Author wonderinwhatsup Posted March 17, 2008 Author Posted March 17, 2008 I just wish that instead of saying hi in her initial message that she would say something actually meaningful like I'm sorry. I just don't want to give her that satisfaction of knowing that I am still there for her. I sent her a goodbye letter before i started NC so I don't understand how she could be confused.
vivrantflo Posted March 17, 2008 Posted March 17, 2008 youngbuckkk, your list of three reasons are correct..and are the same reasons why my ex, texts, calls, emails and drunk dials after being broken up a year!! Regardless... it's not her saying that she wants to reconcile.. so continue to make her decision final, and just ignore her. You're handling this much much better than I did.. and im 9 years older than you. Keep it up man. BTW, she's confused cause she's young.. wants to date different people, yet still has an attachment to you.. that's her problem tho.. continue the NC and move on with your life.. you'll be fine!!

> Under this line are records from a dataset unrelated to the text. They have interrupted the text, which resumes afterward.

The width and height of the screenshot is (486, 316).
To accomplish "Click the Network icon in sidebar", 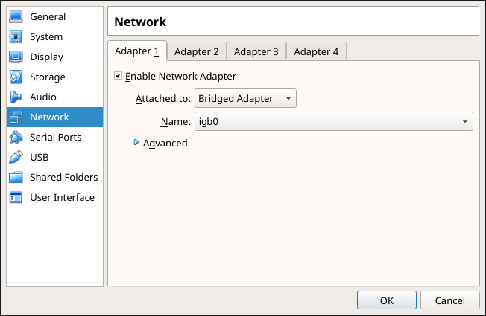I will (x=16, y=117).
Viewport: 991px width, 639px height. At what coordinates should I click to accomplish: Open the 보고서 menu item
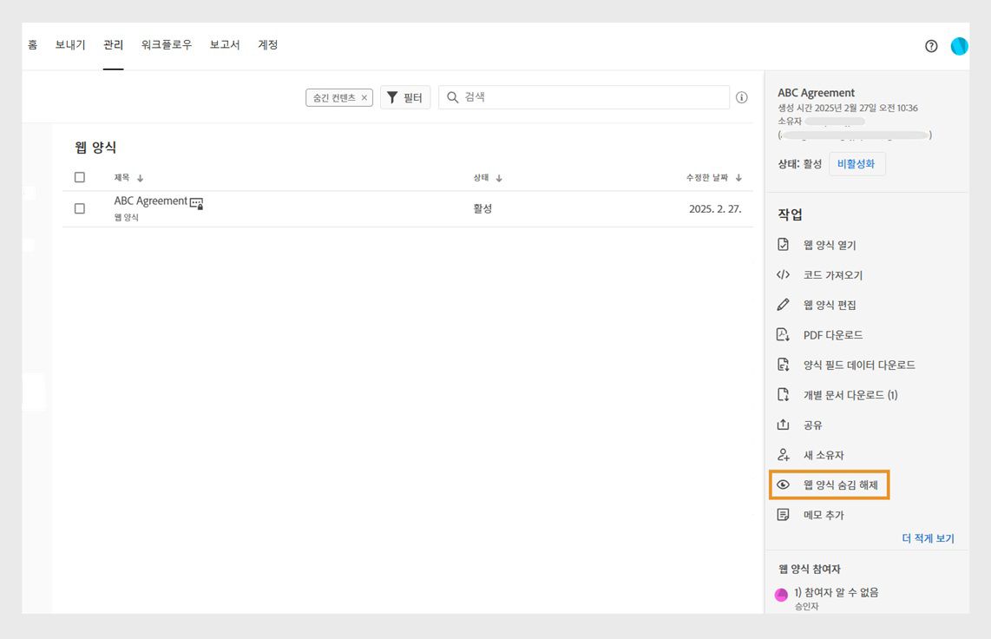pyautogui.click(x=224, y=45)
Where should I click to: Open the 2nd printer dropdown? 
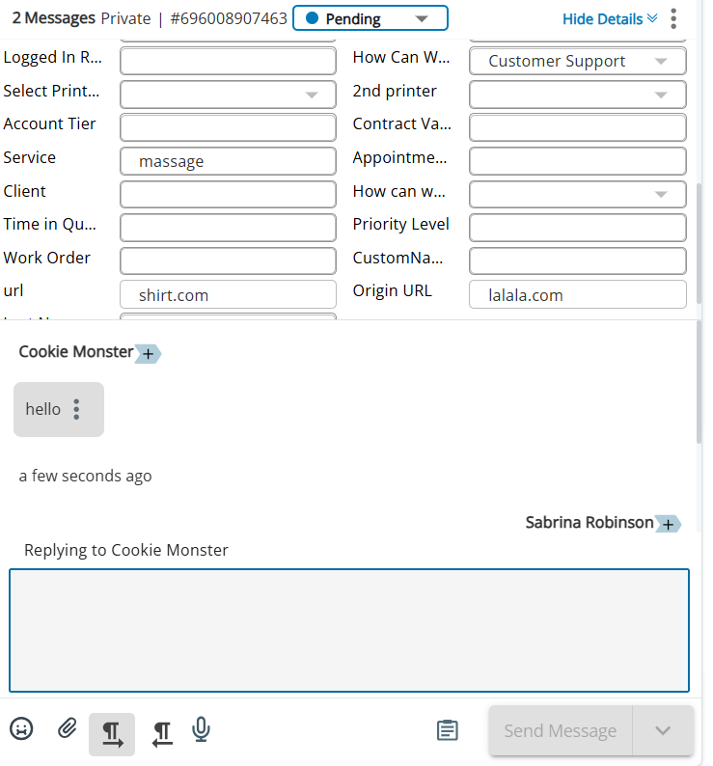coord(578,95)
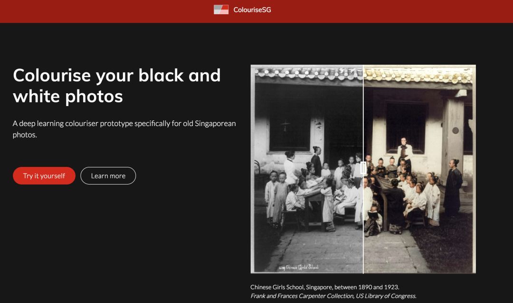513x303 pixels.
Task: Click the Chinese Girls School, Singapore caption line
Action: pyautogui.click(x=325, y=287)
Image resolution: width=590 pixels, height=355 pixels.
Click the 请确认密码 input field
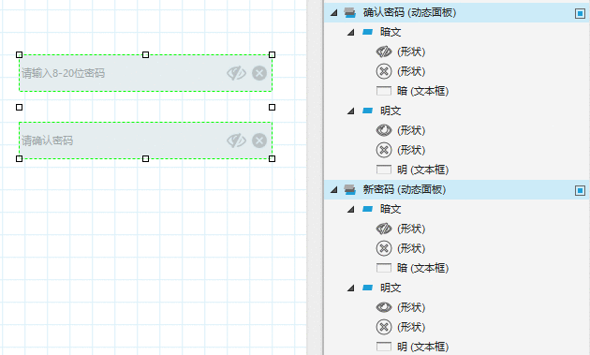click(x=145, y=141)
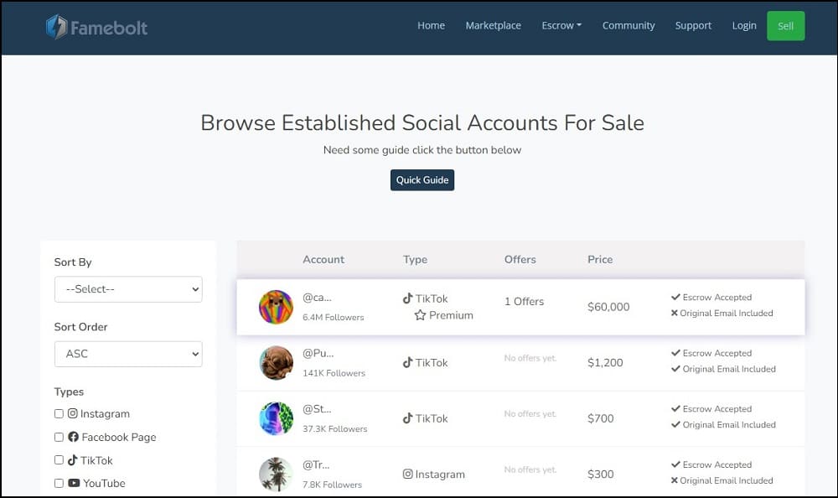
Task: Open the Sort By select dropdown
Action: pyautogui.click(x=128, y=289)
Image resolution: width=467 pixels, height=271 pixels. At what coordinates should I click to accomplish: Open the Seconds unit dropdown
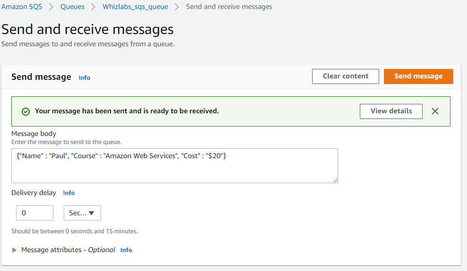pos(82,213)
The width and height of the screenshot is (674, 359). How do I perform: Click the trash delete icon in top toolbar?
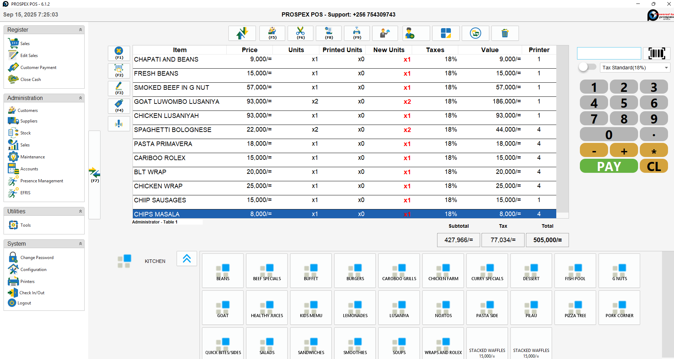pyautogui.click(x=505, y=33)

Author wonderinwhatsup Posted March 17, 2008 Author Posted March 17, 2008 Thanks for the help guys. I wonder how long until she stops contacting me all together. I want to move on from the hurt but it does make me scared that NC likely will mean I never talk to her again.

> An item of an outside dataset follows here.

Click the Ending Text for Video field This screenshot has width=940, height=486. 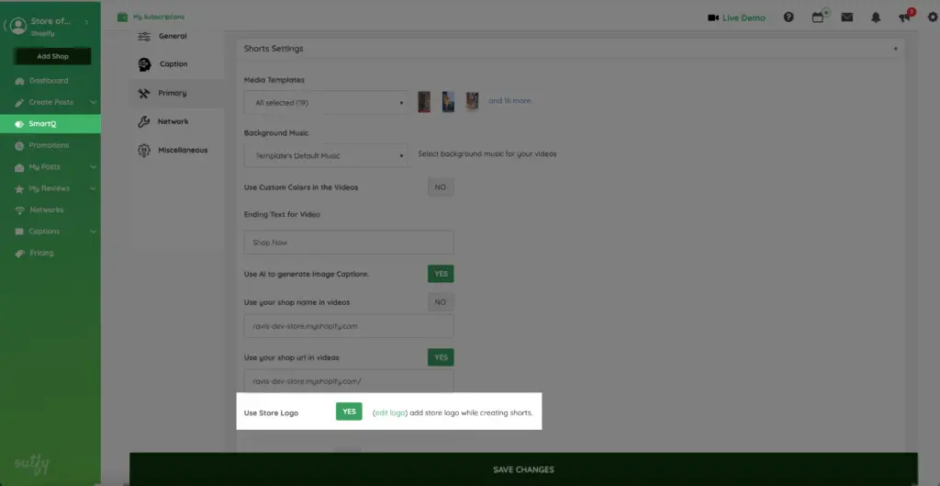coord(349,243)
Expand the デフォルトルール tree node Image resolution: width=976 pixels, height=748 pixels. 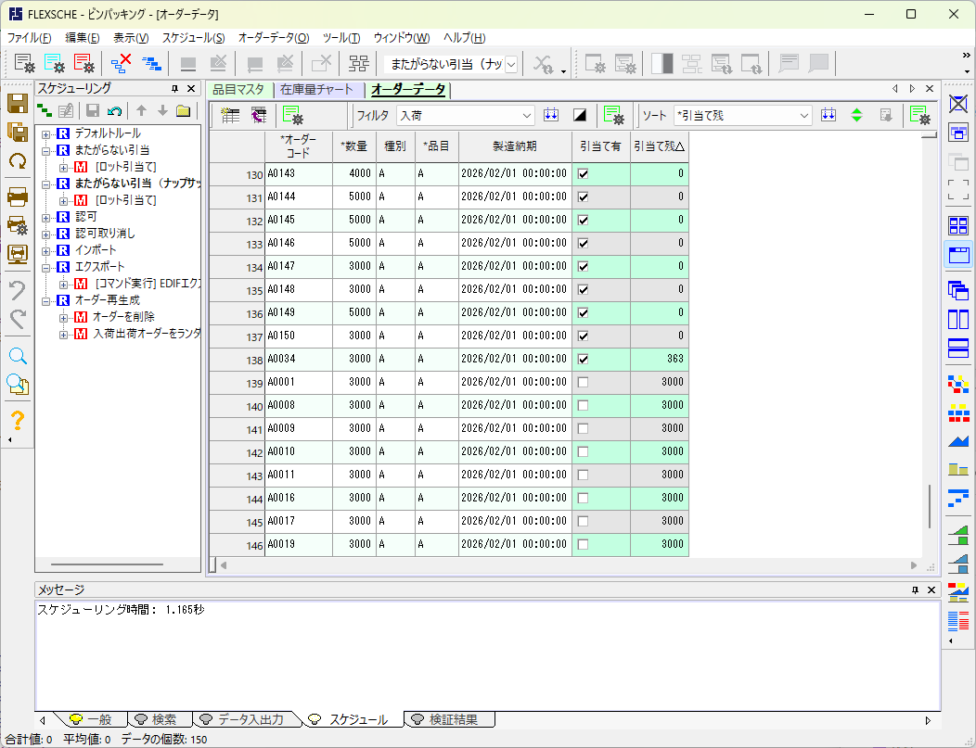(46, 133)
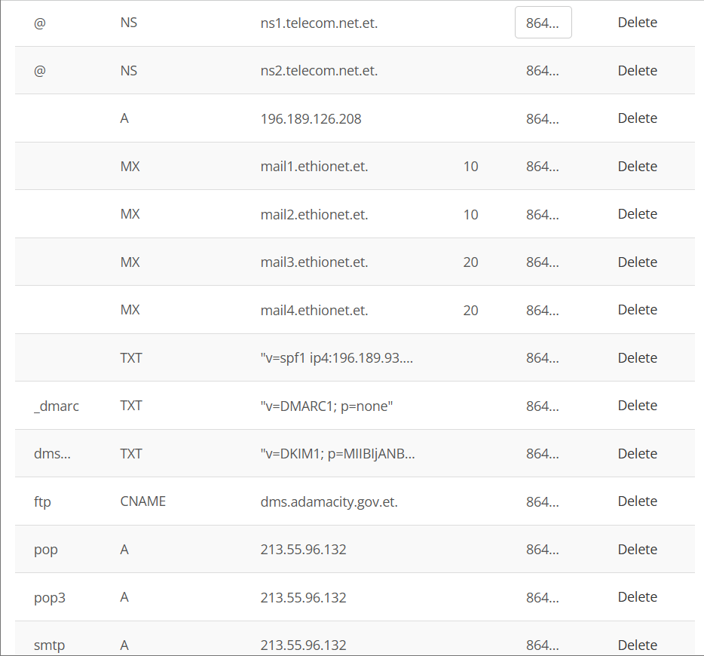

frd150 Posted March 17, 2008 Posted March 17, 2008 Thanks for the help guys. I wonder how long until she stops contacting me all together. I want to move on from the hurt but it does make me scared that NC likely will mean I never talk to her again. Its a chance you take and you may never know. My ex still calls on a regular basis and looking at my call log Ive only returned a handful. I to wish that the call I get is an "Im sorry" but they do not come, shes seemed to come close a couple of times. If we do talk I act 1. happy 2. busy 3. totally ok even thought sadly to this day I still miss the hell out of her. If she truly misses you then N/C will pull her closer as it will make her realize that what she had is not worth loosing. If not then N/C will help you get better just like an addict coming off of a drug, soon you will no longer need it. For me its been a long slow process but the more I step away the more she contacts. For now live life, be happy ,hang with friends and do cool things,work on your self (hit the gym), see other people cuz who knows whats waiting for you out there. Consider this a time for a full refurb of mind body and soul. Good luck, were with you brother
Kman21 Posted March 17, 2008 Posted March 17, 2008 i know how it feels man, almost in a similar situation as you, hurts me also that shes with another person, i just try not to think about it but i miss her everytime i wake up in the middle of the night for no reason, hang in there and I wish u best of luck
Cannondale Posted March 18, 2008 Posted March 18, 2008 I can think of 3 reasons 1.) She wants the ego boost of you responding and knowing you are still available 2.) She is scared of you moving on so she doesn't want to stop communication. 3.) She genuinely misses you and seeks conversation, cares about what you are doing. It's deff. one or all of those. My ex did this to me after we broke up and she was with a questionable guy, once she realized that I wasn't going to be there for her anymore she let up. But to the OP, I would deff. cut the ties for now man, you need some time to yourself and to heal. Trust me, talking or communicating with your ex only makes the pain worse. Good luck man!